I asked you if you were ok and you said "dude I'm fine, I'm in the recovery position"
I took my shirt off and stood in the kitchen for an hour and a half talking to his parents about my tattoos
about 90% sure I fell off a roof. It hurts BAD. Don't suppose you're still in town?
yup haha I infact DID fall off a roof. Want some bomb ass omlettes?
took adderall before wrapping presents, ended up making paper snowflakes for two hours
So far, my day has been sparkling with the tears of a thousand rainbow unicorns. I'd say this is quality shit you've grown.
My 16 year old neighbor is throwing a rager cuz her parents are out of town and my brother and I are sitting on the porch listening to A) someone fuck on the trampoline B) a girl bawling about her parents finding out C) someone puking in what we think is the hot tub. And overall we take a shot everytime someone says "bra"

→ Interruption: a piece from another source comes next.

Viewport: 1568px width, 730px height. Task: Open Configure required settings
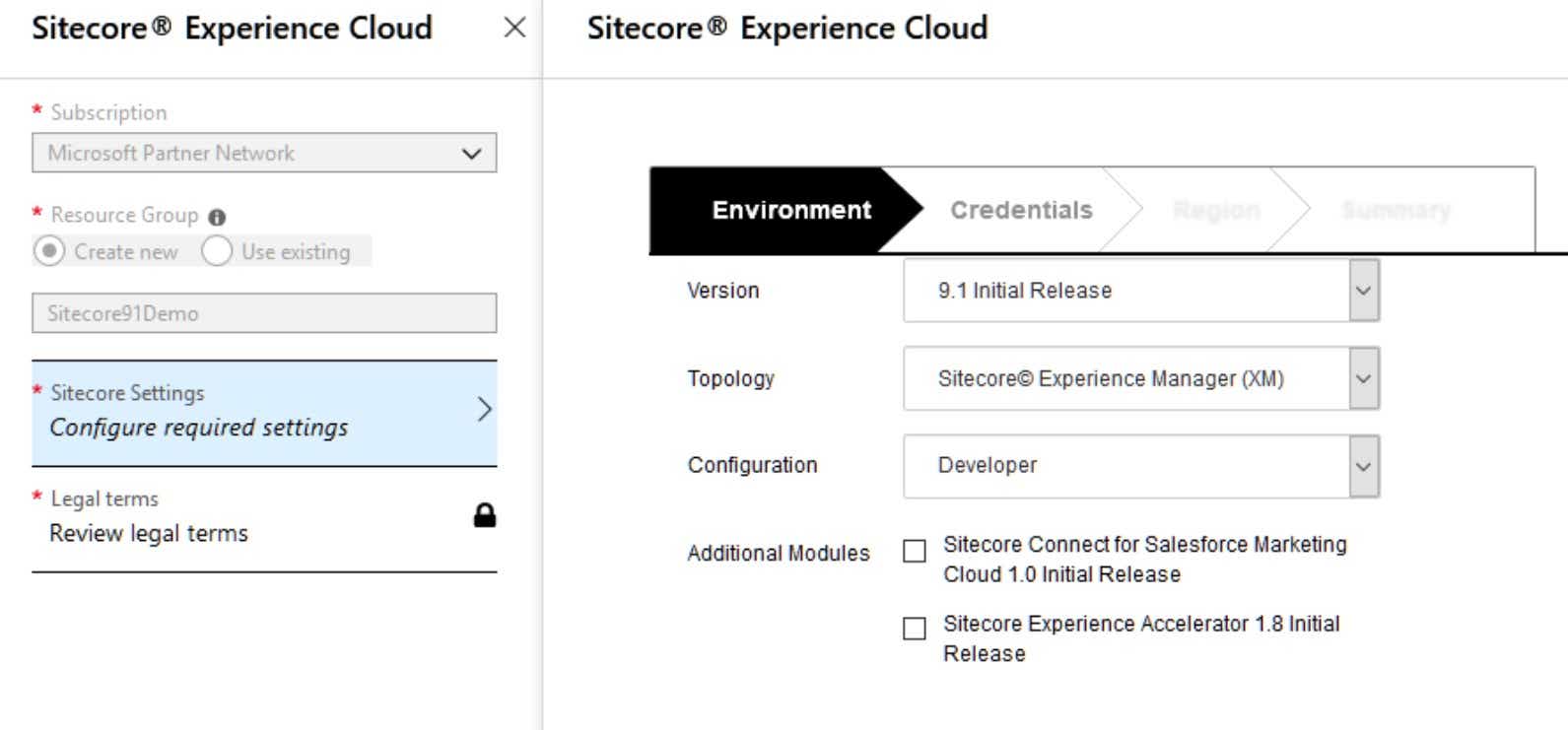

Just walked in on him banging another girl. He told me " sorry but I'm gonna finish now that I'm caught" ...... I think this is the reason god gave me four older brothers....
WHAT HAS MY LIFE COME TO I'M MAKING A SCARF FOR A PENIS
I'm pretty sure the guy on the dance floor with crutches just smacked me in the butt with one. Do you think he's flirting?
Where is Holly?
Nevermind. i can hear her having sex two doors down
You made me brush your teeth last night......for 47 minutes.
I know we agreed to cock block each other from now on buttt I WANT this one. I have felt his penis, it is godly, and I am going to have it inside of me, so shut the fuck up and leave.